▶ [WHAT TO PRODUCE]: Once the line containing "Screen dimensions: 1920x1200" is located, output it and every line after it through the end of the records, exactly as written and nothing else.

▶ [DATA SUPPLIED]:
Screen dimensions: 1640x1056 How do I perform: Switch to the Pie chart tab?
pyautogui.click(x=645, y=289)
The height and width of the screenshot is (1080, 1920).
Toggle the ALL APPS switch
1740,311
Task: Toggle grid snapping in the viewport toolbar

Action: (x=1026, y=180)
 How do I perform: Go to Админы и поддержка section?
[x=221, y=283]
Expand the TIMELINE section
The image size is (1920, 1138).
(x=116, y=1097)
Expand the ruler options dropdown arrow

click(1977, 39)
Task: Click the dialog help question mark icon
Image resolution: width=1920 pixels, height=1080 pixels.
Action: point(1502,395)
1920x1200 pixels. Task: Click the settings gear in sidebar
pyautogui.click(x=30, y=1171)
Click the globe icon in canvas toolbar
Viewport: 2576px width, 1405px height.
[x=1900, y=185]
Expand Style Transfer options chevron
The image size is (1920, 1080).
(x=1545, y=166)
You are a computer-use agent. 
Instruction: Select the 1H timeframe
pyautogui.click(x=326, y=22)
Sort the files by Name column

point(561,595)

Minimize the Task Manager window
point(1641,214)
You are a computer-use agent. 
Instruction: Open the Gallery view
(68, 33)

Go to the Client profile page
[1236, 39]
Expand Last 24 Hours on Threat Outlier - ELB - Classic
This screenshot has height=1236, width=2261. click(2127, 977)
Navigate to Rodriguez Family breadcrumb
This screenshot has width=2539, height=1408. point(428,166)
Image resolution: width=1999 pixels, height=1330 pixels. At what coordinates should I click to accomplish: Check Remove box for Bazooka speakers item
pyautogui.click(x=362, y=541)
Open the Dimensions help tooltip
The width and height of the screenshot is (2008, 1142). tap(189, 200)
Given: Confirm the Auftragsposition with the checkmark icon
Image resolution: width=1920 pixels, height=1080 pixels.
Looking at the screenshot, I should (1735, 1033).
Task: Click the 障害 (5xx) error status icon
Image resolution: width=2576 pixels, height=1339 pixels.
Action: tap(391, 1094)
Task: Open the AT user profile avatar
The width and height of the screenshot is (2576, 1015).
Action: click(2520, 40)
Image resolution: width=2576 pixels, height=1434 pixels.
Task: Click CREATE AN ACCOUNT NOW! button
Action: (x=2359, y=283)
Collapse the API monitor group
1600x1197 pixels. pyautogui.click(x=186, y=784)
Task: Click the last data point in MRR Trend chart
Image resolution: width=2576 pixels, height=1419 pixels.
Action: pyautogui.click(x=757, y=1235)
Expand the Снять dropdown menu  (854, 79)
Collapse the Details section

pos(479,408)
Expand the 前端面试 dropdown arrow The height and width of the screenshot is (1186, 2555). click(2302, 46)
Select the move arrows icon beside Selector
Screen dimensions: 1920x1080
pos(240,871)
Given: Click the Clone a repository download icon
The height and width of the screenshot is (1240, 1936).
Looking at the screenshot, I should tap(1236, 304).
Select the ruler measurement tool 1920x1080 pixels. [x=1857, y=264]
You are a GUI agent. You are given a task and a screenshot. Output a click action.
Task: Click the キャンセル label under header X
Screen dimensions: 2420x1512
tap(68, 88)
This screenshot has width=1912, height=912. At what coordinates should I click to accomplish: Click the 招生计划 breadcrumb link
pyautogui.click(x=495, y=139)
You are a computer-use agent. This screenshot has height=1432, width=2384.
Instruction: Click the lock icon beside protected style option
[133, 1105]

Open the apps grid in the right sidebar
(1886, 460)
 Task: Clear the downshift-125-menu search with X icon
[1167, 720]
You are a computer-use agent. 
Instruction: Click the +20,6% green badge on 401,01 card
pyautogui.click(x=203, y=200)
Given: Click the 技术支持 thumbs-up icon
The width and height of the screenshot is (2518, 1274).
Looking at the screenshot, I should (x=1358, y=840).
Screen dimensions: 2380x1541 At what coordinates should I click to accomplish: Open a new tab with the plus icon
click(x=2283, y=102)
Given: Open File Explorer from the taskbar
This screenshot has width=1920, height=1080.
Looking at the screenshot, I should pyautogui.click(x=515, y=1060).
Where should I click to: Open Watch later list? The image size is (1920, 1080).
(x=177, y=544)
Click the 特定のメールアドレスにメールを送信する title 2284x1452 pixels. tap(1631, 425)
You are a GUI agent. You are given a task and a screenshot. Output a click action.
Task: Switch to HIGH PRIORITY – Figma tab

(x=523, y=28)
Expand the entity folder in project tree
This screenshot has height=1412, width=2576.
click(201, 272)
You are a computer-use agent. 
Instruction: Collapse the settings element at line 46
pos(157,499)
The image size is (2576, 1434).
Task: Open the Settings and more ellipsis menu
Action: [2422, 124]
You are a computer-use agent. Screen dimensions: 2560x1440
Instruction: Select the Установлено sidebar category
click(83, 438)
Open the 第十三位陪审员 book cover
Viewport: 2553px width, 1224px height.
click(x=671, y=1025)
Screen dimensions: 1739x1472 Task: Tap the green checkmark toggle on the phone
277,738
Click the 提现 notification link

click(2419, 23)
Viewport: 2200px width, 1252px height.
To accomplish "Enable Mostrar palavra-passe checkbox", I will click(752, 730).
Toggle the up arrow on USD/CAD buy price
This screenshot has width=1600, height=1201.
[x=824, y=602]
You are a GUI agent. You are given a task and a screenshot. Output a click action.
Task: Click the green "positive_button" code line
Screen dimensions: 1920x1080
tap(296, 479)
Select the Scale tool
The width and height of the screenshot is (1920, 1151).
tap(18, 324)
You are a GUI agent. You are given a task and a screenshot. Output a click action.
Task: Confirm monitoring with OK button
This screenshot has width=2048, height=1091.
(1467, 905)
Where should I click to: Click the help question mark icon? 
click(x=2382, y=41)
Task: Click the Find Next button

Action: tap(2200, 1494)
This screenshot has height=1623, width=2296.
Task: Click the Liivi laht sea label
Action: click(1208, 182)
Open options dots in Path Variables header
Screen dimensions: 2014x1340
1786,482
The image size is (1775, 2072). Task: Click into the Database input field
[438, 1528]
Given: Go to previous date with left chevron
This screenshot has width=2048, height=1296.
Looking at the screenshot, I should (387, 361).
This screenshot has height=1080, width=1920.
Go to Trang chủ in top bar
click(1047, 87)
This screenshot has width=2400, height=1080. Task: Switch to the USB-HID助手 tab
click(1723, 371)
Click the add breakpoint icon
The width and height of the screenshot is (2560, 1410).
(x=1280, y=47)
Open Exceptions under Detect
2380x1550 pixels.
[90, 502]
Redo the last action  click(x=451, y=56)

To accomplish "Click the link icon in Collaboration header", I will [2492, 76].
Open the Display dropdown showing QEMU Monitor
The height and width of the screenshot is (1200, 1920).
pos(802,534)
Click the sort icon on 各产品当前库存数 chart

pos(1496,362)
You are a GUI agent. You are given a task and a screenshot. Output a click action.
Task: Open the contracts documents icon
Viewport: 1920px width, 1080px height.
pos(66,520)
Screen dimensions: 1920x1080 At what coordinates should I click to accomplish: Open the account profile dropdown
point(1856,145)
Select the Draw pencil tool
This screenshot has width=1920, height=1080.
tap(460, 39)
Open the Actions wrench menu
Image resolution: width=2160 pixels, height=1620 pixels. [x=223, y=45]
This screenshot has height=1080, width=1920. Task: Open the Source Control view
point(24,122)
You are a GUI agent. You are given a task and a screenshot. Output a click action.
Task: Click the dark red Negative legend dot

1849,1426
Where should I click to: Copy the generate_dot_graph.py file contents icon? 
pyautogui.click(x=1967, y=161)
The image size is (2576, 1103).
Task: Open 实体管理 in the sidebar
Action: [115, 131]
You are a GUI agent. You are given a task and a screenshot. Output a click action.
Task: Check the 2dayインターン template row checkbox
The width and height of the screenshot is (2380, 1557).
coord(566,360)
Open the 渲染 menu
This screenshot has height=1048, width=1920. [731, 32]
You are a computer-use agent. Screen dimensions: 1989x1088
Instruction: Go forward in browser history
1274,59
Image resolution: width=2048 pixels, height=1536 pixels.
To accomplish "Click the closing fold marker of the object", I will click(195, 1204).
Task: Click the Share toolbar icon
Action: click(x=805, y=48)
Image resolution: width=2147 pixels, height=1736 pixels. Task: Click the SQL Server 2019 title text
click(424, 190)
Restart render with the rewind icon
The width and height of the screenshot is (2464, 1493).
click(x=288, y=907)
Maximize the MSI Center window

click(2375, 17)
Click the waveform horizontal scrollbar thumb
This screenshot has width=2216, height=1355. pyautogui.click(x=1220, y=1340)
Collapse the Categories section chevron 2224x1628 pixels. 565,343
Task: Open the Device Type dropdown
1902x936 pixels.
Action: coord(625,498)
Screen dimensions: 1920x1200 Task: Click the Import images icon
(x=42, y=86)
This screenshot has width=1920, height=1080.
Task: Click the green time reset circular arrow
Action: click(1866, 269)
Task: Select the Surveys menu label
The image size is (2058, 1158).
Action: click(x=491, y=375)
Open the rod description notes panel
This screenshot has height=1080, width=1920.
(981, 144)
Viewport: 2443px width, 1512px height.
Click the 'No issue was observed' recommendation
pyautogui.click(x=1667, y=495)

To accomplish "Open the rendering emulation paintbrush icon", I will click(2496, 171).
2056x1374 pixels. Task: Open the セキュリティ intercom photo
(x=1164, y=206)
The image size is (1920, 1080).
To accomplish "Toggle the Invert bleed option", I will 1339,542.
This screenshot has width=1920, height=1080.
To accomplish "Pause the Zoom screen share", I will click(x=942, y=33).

▶ [OUTPUT]:
Screen dimensions: 1920x1200 Task: Click the Import images icon
(x=42, y=86)
This screenshot has width=1920, height=1080.
Task: Click the green time reset circular arrow
Action: click(1866, 269)
Task: Select the Surveys menu label
The image size is (2058, 1158).
Action: click(x=491, y=375)
Open the rod description notes panel
This screenshot has height=1080, width=1920.
(981, 144)
Viewport: 2443px width, 1512px height.
Click the 'No issue was observed' recommendation
pyautogui.click(x=1667, y=495)

To accomplish "Open the rendering emulation paintbrush icon", I will click(2496, 171).
2056x1374 pixels. Task: Open the セキュリティ intercom photo
(x=1164, y=206)
The image size is (1920, 1080).
To accomplish "Toggle the Invert bleed option", I will 1339,542.
This screenshot has width=1920, height=1080.
To accomplish "Pause the Zoom screen share", I will click(x=942, y=33).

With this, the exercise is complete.